Oh, and they often ‘swap’ into each other’s personalities and no one can tell.
Dead Ringers slices and dices through a variety of bellies and babies, loyal to Cronenberg’s unnerving obsession with the human body. In the press release, Amazon states that ‘Viewer discretion is advised’ and this critic wants to echo the trigger warning. As well as the bloody mess of childbirth, the series dives into postnatal depression and harrowing stillbirths. Bev even talks to a miscarriage.
It’s horrific, yet there’s daring in the approach: one improbable to imagine without the all-female writers’ room. They turn the concept into a provocative acknowledgement of the horrors of creating life in the current ‘diabolical’ system. Birch even touches on the racial factors, evoking the scarily disproportionate maternal mortality rate in Black women compared to white women. Despite being too brief, it’s hard to think of another drama that tackles the subject so directly.
Jennifer Ehle as Rebecca Parker. Photo: Amazon
The sisters’ ambitions with the birthing centre tangle into place with financial backing from the ‘pure f***ing evil’ Parker family – transparently modelled on the Sacklers – led by the amoral and matriarchal Rebecca (an excruciatingly good Jennifer Ehle). Scenes in which Bev and Ellie have to coax this biliously industrious family resemble a near-dystopian Succession, with horsemeat served at dinner and a large vaginal portrait hanging on the wall.
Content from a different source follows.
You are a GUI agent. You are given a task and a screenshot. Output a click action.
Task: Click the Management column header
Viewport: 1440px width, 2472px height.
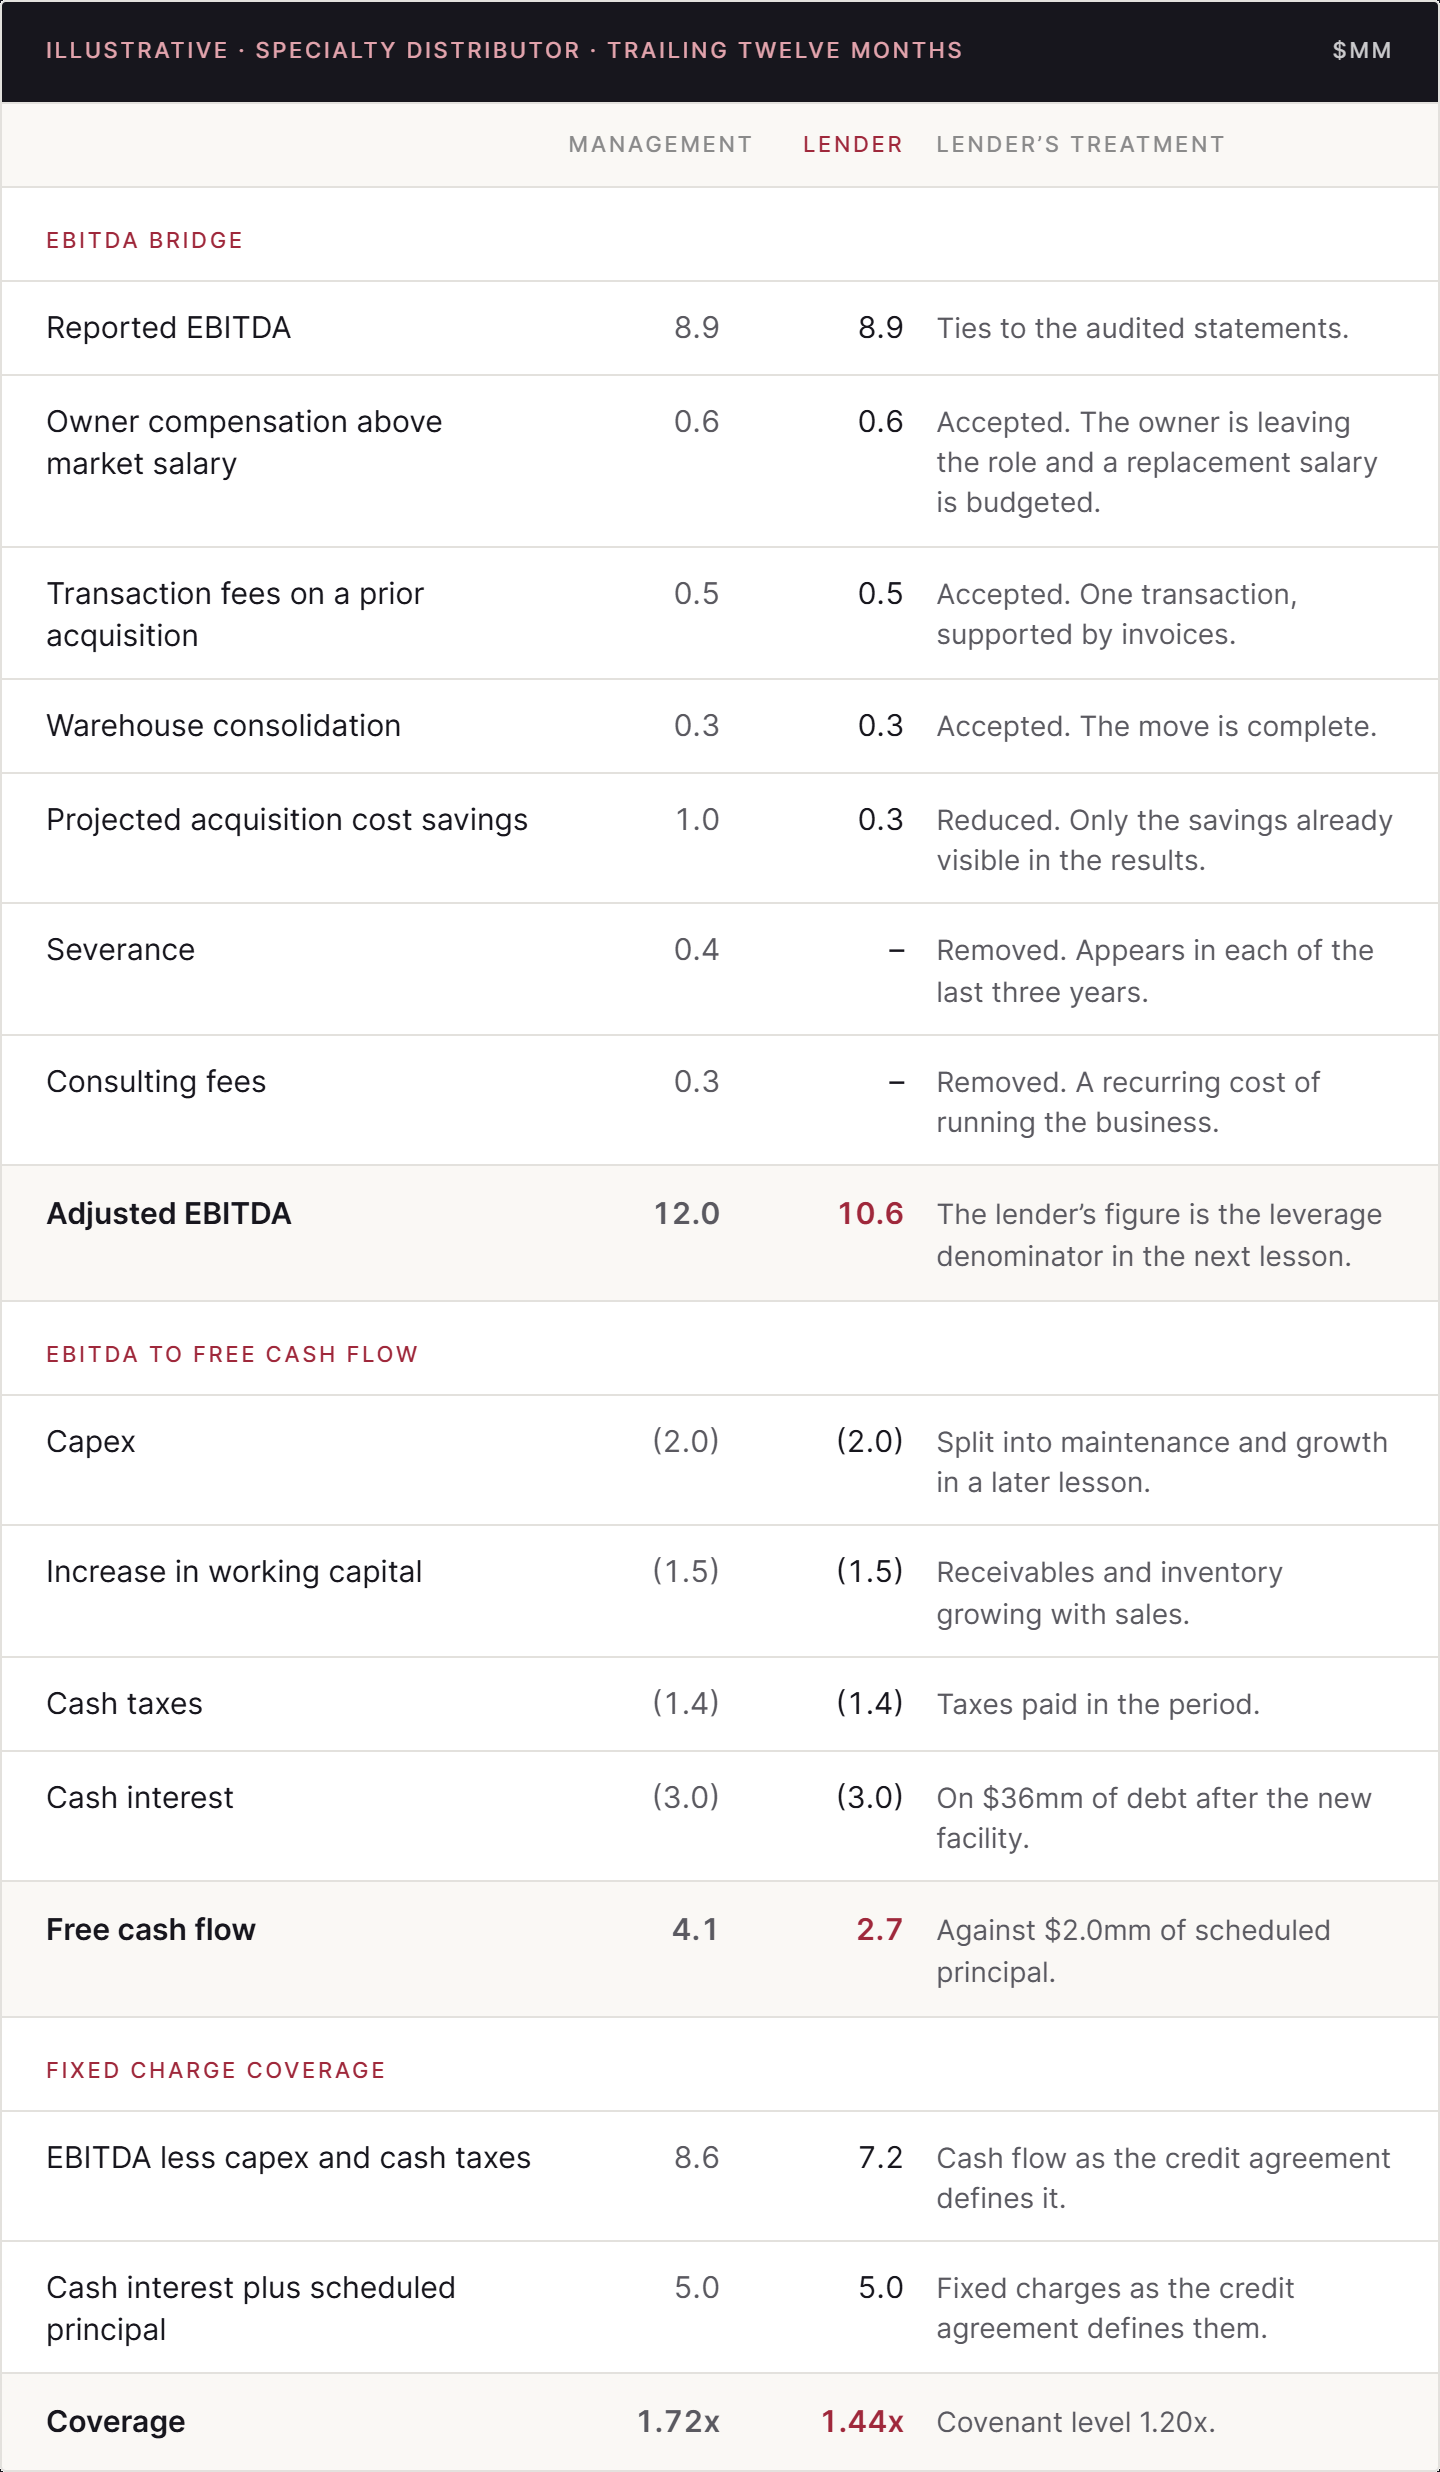660,145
The fact that several of the writers worked on Succession is clear not only from the capitalistic characters, but also the eloquently crude dialogue – entering arenas Jesse Armstrong wouldn’t dare. Some favourite lines: ‘It’s a beautiful mucus plug, congratulations’, ‘you’re still just that 14-year-old w***ing into her algebra homework’, ‘You’re the human equivalent of f***ing herpes … no one can f***ing douche you out.’ And with many C-words in between.
Dead Ringers is a funny, disturbing and disgusting miracle: baking such power into Weisz’s central performance(s), and crafting a Lynchian splintering of reality. And as the series progresses, you needle deeper into a psychosexual nightmare of traumatised doppelgangers and bleak corpocracy. The world is selfish and claustrophobic, painted in hypnotically metallic colours. Some storylines fall at the side, but they relax into the drama’s wondrous, uneasy somnambulance. It spurts, sticks and dries in your soul like a blood clot.
Dead Ringers is available on Prime Video from Friday 21 April.